This means that the piercing sword had to make it possible to make quick defensive and offensive movements, and the slashing sword was too heavy for this, it was intended for energetic movements with a large swing. It should be emphasized, however, that the cutting and thrusting swords of the Bronze Age cannot be compared with modern types of swords, which are very highly specialized and suitable only for their originally intended use. The Bronze Age sword could be used by the most in different ways, despite the fact that one of the functions of a piercing or cutting weapon could be realized by one sword better than by another. Only the earliest examples of rapiers are purely piercing weapons, even compared to the most ancient swords with a tongue-shaped platform for attaching the hilt.

All of the above shows that swords were indeed used in battles in the Bronze Age. This is confirmed by traces of combat on the blades, which can be found on most swords. Such notches and subsequent re-sharpening are characteristic of swords throughout the Bronze Age. The area under the handle is a protection zone, so this is where particularly severe damage and sharpening marks are found. Most often, the defects are more pronounced on one side than on the other, since the warrior usually always held the weapon in his hand in the same way. The consequence of repeated sharpening was that the blades under the hilt often became narrower, they were sharpened more strongly.

Older swords, which had been used longer in combat and were more frequently damaged and repaired, sometimes had the lower crosshairs broken due to repeated sharpening and the fury of enemy blows. Therefore, the lower rivet holes were damaged and unusable. In the Late Bronze Age, this led to technical improvements in swords, in particular to the appearance of a ricasso under the hilt, which helped to hold the enemy blade so that it did not slip upward, damage the crosshairs and injure the warrior’s fingers. Sometimes the entire handle was bent due to frequent strikes and defensive techniques, indicating that heavy fighting were a common occurrence. Swords with a tongue-shaped platform for attaching the handle could even break in the area of ​​the handle. The findings show that this happened very often, even if you do not count some broken swords found, in which the breakage could have happened in recent times.

In the middle part of the blade there is damage that occurs during an attack when the striking sword is stopped by the enemy’s sword. Here, too, there may be concavities in the cutting edge that appear due to repeated sharpening. These concavities are especially noticeable in comparison with swords that have damage that has not been corrected by re-sharpening (ill. 7). Some swords have oblique notches on the middle edge, indicating that Bronze Age warriors also used defensive techniques that used the flat surface of the blade.

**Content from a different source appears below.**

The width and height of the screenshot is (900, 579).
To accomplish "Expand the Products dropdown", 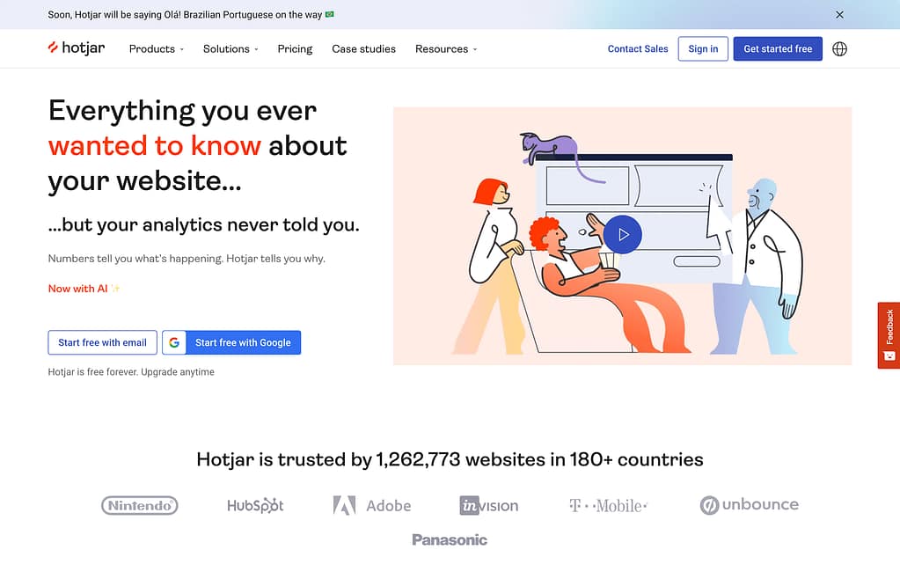I will pyautogui.click(x=156, y=48).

The tip of the blade could also be bent or even broken off when the sword hit the shield during a stabbing blow. Sharpening with the formation of a new point is quite common in swords dating back to the Middle Bronze Age, although it is also characteristic of the Late Bronze Age, which indicates the varied use of swords - both for chopping and piercing.

Il. 7. Examples of swords with a re-sharpened and modified blade

To summarize, we can say that we have clear evidence of the great importance of sword fighting in Bronze Age Europe. Throughout this period, there were well-trained experts in the art of sword fighting. It can be stated that different types of swords also had different functions: a sword with a tongue-shaped platform for attaching the handle was the standard weapon of professional warriors, and a sword with a cast handle was more of a leader’s weapon, although it was also used in battle. In swords of this type, the blade is usually damaged to a much lesser extent than in swords with a tongue-shaped platform for attaching the handle. Regarding the Early and Middle Bronze Age, further evidence of this use of fused hilt swords is the fact that the hilt was secured only with rivets, which could hardly withstand a strong blow. In the Late Bronze Age, the end of the blade was already inserted into the hilt to make the weapon more stable and prevent the sword from breaking between the blade and the hilt. Therefore, the number of rivets was reduced to two, and very small ones. It can be assumed that at this time swords with cast hilts were more often used in real combat. The damage found on both the tongue-shaped swords and the cast-handle swords does not resemble those that could occur when using the swords in practice combat. For them, real swords were too valuable, so special wooden swords were used for training already in the Bronze Age, which, in turn, also indicates the great importance of war in the lives of Bronze Age people.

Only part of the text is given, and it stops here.